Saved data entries
• • • •

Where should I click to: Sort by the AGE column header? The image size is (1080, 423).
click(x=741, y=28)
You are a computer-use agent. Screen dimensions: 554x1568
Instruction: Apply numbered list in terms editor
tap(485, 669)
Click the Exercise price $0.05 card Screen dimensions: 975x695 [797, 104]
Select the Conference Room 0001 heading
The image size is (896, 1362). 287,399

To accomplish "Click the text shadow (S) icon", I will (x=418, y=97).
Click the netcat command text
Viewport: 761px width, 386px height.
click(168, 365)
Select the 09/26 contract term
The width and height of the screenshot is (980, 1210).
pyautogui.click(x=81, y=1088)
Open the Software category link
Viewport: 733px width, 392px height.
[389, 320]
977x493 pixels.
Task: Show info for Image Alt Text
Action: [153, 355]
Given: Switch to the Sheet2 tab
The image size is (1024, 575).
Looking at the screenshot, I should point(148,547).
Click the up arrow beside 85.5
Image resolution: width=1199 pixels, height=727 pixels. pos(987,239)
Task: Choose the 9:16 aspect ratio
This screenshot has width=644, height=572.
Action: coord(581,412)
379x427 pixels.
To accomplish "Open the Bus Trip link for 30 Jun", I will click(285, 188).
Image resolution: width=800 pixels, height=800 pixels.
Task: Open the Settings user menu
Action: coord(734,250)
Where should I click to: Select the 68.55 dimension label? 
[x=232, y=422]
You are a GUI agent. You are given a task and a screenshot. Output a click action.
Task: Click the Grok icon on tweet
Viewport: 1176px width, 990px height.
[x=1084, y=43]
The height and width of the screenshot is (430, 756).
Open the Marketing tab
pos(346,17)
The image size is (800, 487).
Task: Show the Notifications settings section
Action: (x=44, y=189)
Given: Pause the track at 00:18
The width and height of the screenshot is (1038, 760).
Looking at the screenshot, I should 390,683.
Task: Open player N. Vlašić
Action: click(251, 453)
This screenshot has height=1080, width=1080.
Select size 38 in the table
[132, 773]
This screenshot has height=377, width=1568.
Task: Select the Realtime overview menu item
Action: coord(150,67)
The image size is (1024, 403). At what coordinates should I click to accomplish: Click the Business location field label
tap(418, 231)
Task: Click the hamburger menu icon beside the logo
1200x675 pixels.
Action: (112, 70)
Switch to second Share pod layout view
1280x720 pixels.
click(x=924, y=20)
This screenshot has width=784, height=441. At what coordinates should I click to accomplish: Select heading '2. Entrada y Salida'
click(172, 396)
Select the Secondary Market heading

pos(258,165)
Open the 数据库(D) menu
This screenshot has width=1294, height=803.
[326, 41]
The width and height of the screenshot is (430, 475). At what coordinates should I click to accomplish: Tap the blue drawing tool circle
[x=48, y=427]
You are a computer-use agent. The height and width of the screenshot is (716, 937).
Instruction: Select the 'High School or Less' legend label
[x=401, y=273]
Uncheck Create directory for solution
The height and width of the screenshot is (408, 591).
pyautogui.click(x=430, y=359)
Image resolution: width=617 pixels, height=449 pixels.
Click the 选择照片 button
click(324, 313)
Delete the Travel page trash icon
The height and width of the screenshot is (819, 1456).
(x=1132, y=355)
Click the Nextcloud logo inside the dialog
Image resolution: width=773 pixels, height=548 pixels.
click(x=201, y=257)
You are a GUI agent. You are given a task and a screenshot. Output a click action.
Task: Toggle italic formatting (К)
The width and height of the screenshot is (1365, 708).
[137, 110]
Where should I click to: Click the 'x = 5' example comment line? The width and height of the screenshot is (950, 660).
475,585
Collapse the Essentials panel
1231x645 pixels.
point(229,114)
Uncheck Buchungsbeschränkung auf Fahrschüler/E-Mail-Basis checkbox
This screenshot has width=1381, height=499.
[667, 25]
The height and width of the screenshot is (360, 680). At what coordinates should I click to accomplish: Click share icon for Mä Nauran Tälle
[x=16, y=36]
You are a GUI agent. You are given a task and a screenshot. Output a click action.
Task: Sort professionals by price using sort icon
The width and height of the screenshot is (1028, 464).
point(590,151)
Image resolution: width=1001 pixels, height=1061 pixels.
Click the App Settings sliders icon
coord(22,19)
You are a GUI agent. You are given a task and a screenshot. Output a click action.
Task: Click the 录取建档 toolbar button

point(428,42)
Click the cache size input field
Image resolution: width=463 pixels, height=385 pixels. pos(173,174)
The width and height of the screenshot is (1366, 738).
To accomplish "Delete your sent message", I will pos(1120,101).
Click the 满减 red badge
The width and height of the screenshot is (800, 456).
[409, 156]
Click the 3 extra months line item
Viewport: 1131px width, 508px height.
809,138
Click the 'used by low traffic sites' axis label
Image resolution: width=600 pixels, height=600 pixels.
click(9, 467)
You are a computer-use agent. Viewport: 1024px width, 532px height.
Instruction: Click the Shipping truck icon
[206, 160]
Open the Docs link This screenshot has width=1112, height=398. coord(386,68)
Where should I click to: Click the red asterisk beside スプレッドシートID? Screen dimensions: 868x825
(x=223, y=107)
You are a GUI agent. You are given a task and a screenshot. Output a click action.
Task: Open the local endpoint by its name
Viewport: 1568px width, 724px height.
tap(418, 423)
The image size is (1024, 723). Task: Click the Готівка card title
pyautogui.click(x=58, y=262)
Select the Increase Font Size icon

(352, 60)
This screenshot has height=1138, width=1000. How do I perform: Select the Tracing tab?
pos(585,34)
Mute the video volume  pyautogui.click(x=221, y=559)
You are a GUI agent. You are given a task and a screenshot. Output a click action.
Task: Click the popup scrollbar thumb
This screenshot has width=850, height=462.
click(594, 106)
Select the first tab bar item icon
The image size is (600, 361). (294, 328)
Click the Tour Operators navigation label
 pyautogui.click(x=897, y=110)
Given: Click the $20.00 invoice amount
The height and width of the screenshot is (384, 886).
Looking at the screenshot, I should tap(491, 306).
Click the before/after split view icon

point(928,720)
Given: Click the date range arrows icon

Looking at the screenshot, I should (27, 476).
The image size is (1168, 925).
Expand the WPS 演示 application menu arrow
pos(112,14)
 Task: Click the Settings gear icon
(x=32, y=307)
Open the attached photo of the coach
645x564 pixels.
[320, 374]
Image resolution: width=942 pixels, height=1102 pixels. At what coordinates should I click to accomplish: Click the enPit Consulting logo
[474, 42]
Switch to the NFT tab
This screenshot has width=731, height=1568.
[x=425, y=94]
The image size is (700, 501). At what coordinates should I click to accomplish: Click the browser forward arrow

• • • •

Problem to solve: A verbatim copy of every entry is needed.

Final answer:
Where should I click to: Sort by the AGE column header? The image size is (1080, 423).
click(x=741, y=28)
You are a computer-use agent. Screen dimensions: 554x1568
Instruction: Apply numbered list in terms editor
tap(485, 669)
Click the Exercise price $0.05 card Screen dimensions: 975x695 [797, 104]
Select the Conference Room 0001 heading
The image size is (896, 1362). 287,399

To accomplish "Click the text shadow (S) icon", I will (x=418, y=97).
Click the netcat command text
Viewport: 761px width, 386px height.
click(168, 365)
Select the 09/26 contract term
The width and height of the screenshot is (980, 1210).
pyautogui.click(x=81, y=1088)
Open the Software category link
Viewport: 733px width, 392px height.
[389, 320]
977x493 pixels.
Task: Show info for Image Alt Text
Action: [153, 355]
Given: Switch to the Sheet2 tab
The image size is (1024, 575).
Looking at the screenshot, I should point(148,547).
Click the up arrow beside 85.5
Image resolution: width=1199 pixels, height=727 pixels. pos(987,239)
Task: Choose the 9:16 aspect ratio
This screenshot has width=644, height=572.
Action: coord(581,412)
379x427 pixels.
To accomplish "Open the Bus Trip link for 30 Jun", I will click(285, 188).
Image resolution: width=800 pixels, height=800 pixels.
Task: Open the Settings user menu
Action: coord(734,250)
Where should I click to: Select the 68.55 dimension label? 
[x=232, y=422]
You are a GUI agent. You are given a task and a screenshot. Output a click action.
Task: Click the Grok icon on tweet
Viewport: 1176px width, 990px height.
[x=1084, y=43]
The height and width of the screenshot is (430, 756).
Open the Marketing tab
pos(346,17)
The image size is (800, 487).
Task: Show the Notifications settings section
Action: (x=44, y=189)
Given: Pause the track at 00:18
The width and height of the screenshot is (1038, 760).
Looking at the screenshot, I should 390,683.
Task: Open player N. Vlašić
Action: click(251, 453)
This screenshot has height=1080, width=1080.
Select size 38 in the table
[132, 773]
This screenshot has height=377, width=1568.
Task: Select the Realtime overview menu item
Action: coord(150,67)
The image size is (1024, 403). At what coordinates should I click to accomplish: Click the Business location field label
tap(418, 231)
Task: Click the hamburger menu icon beside the logo
1200x675 pixels.
Action: (112, 70)
Switch to second Share pod layout view
1280x720 pixels.
click(x=924, y=20)
This screenshot has width=784, height=441. At what coordinates should I click to accomplish: Select heading '2. Entrada y Salida'
click(172, 396)
Select the Secondary Market heading

pos(258,165)
Open the 数据库(D) menu
This screenshot has width=1294, height=803.
[326, 41]
The width and height of the screenshot is (430, 475). At what coordinates should I click to accomplish: Tap the blue drawing tool circle
[x=48, y=427]
You are a computer-use agent. The height and width of the screenshot is (716, 937).
Instruction: Select the 'High School or Less' legend label
[x=401, y=273]
Uncheck Create directory for solution
The height and width of the screenshot is (408, 591).
pyautogui.click(x=430, y=359)
Image resolution: width=617 pixels, height=449 pixels.
Click the 选择照片 button
click(324, 313)
Delete the Travel page trash icon
The height and width of the screenshot is (819, 1456).
(x=1132, y=355)
Click the Nextcloud logo inside the dialog
Image resolution: width=773 pixels, height=548 pixels.
click(x=201, y=257)
You are a GUI agent. You are given a task and a screenshot. Output a click action.
Task: Toggle italic formatting (К)
The width and height of the screenshot is (1365, 708).
[137, 110]
Where should I click to: Click the 'x = 5' example comment line? The width and height of the screenshot is (950, 660).
475,585
Collapse the Essentials panel
1231x645 pixels.
point(229,114)
Uncheck Buchungsbeschränkung auf Fahrschüler/E-Mail-Basis checkbox
This screenshot has width=1381, height=499.
[667, 25]
The height and width of the screenshot is (360, 680). At what coordinates should I click to accomplish: Click share icon for Mä Nauran Tälle
[x=16, y=36]
You are a GUI agent. You are given a task and a screenshot. Output a click action.
Task: Sort professionals by price using sort icon
The width and height of the screenshot is (1028, 464).
point(590,151)
Image resolution: width=1001 pixels, height=1061 pixels.
Click the App Settings sliders icon
coord(22,19)
You are a GUI agent. You are given a task and a screenshot. Output a click action.
Task: Click the 录取建档 toolbar button

point(428,42)
Click the cache size input field
Image resolution: width=463 pixels, height=385 pixels. pos(173,174)
The width and height of the screenshot is (1366, 738).
To accomplish "Delete your sent message", I will pos(1120,101).
Click the 满减 red badge
The width and height of the screenshot is (800, 456).
[409, 156]
Click the 3 extra months line item
Viewport: 1131px width, 508px height.
809,138
Click the 'used by low traffic sites' axis label
Image resolution: width=600 pixels, height=600 pixels.
click(9, 467)
You are a computer-use agent. Viewport: 1024px width, 532px height.
Instruction: Click the Shipping truck icon
[206, 160]
Open the Docs link This screenshot has width=1112, height=398. coord(386,68)
Where should I click to: Click the red asterisk beside スプレッドシートID? Screen dimensions: 868x825
(x=223, y=107)
You are a GUI agent. You are given a task and a screenshot. Output a click action.
Task: Open the local endpoint by its name
Viewport: 1568px width, 724px height.
tap(418, 423)
The image size is (1024, 723). Task: Click the Готівка card title
pyautogui.click(x=58, y=262)
Select the Increase Font Size icon

(352, 60)
This screenshot has height=1138, width=1000. How do I perform: Select the Tracing tab?
pos(585,34)
Mute the video volume  pyautogui.click(x=221, y=559)
You are a GUI agent. You are given a task and a screenshot. Output a click action.
Task: Click the popup scrollbar thumb
This screenshot has width=850, height=462.
click(594, 106)
Select the first tab bar item icon
The image size is (600, 361). (294, 328)
Click the Tour Operators navigation label
 pyautogui.click(x=897, y=110)
Given: Click the $20.00 invoice amount
The height and width of the screenshot is (384, 886).
Looking at the screenshot, I should tap(491, 306).
Click the before/after split view icon

point(928,720)
Given: Click the date range arrows icon

Looking at the screenshot, I should (27, 476).
The image size is (1168, 925).
Expand the WPS 演示 application menu arrow
pos(112,14)
 Task: Click the Settings gear icon
(x=32, y=307)
Open the attached photo of the coach
645x564 pixels.
[320, 374]
Image resolution: width=942 pixels, height=1102 pixels. At what coordinates should I click to accomplish: Click the enPit Consulting logo
[474, 42]
Switch to the NFT tab
This screenshot has width=731, height=1568.
[x=425, y=94]
The image size is (700, 501). At what coordinates should I click to accomplish: Click the browser forward arrow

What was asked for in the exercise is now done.